**WORK INSTRUCTION**.
From the line containing "The width and height of the screenshot is (345, 247)." to the last line of the listing, transcribe exactly and add nothing else; keep both ends and omit pictures.
BEGIN
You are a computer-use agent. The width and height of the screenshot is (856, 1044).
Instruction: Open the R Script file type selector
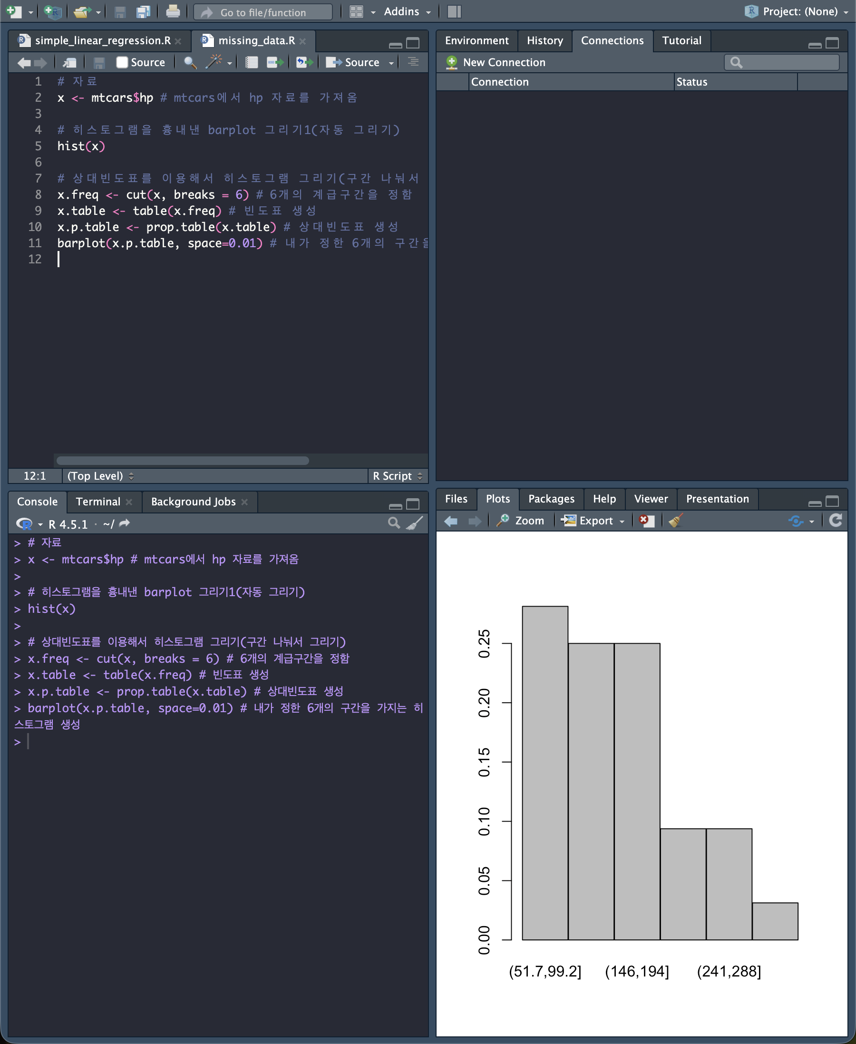pyautogui.click(x=397, y=476)

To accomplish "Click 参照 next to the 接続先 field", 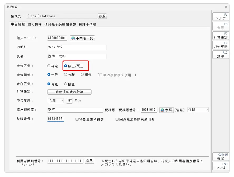I will pyautogui.click(x=102, y=16).
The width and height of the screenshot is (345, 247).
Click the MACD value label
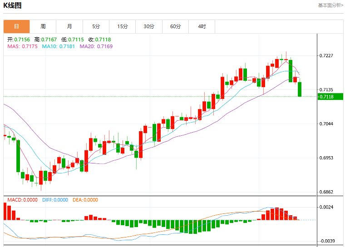22,200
END
**RESPONSE TO THIS TASK**.
The width and height of the screenshot is (345, 247).
Click the MACD value label
22,200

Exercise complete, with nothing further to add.